**Page text**
Photoreactions of carbonyl compounds have been an important topic of study throughout the history of organic photochemistry, and the mechanisms of their reactions have been extensively investigated.⁴ Among the oldest and best-known photocycloadditions is the Paternò–Büchi reaction,⁵ which classically involves the combination of excited-state aryl ketones with alkenes to afford structurally complex oxetane products.^6,7 As a starting point for our investigations, we examined the photocatalytic reaction of benzoylformate esters. Neckers has explored the photochemistry of these compounds and demonstrated that they are excellent reactants for Paternò–Büchi cycloadditions.⁸ The triplet energies of benzoylformate esters have been reported to be ~62 kcal/mol;⁹ we proposed, therefore, that irradiation of methyl benzoylformate(1) and tetramethylethylene (2) in the presence of a fluorinated Ir(III) complex with a high triplet-state energy would generate long-lived triplet 1* via Dexter energy transfer (Scheme 1, left). Subsequent [2+2] cycloaddition via the standard stepwise biradical mechanism of the Paternò–Büchi reaction would then afford oxetane 3a. Indeed, upon irradiation of 1 and 2 in acetonitrile with 465 nm LEDs in the presence of 1 mol% [Ir(dF(CF₃)ppy)₂(dtbbpy)]BAr^F,10 Paternò–Büchi cycloadduct 3a was obtained in 74% yield.

**Source material**

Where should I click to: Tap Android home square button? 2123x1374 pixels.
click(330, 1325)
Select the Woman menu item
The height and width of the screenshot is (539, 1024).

**Work instructions**
Pick up the passage on the photocatalytic Paternò–Büchi reaction after its final sentence and carry it forward.

**Expected answer**
Scheme 1.

Divergent outcomes of triplet sensitization and photoredox reactions of benzoylformate esters

Our laboratory has a long-standing interest in the use of Lewis acid co-catalysts to increase the driving force for photoinduced electron transfer to carbonyl-containing substrates.¹¹ We imagined that an appropriate Lewis acid could accelerate electron transfer to ketoester substrate 1, outcompeting the rate of energy transfer (Scheme 1, right). The resulting Ir(IV) complex could then oxidize electron-rich alkene 2 to the corresponding radical cation (2^•+). Deprotonation would afford an allylic radical (5) that could generate product either by combination with the persistent Lewis acid stabilized ketyl radical ([Y]-1^•−)¹² or via a Lewis acid catalyzed addition to another equivalent of ketoester.¹³ Under otherwise identical conditions used for the Paternò–Büchi reaction, addition of 15 mol% Y(OTf)₃ and 30 mol% phenanthroline led to the formation of 58% allylic functionalization products as a 4:1 mixture of regioisomers (4a and 4a’), along with 18% of the oxetane cycloadduct.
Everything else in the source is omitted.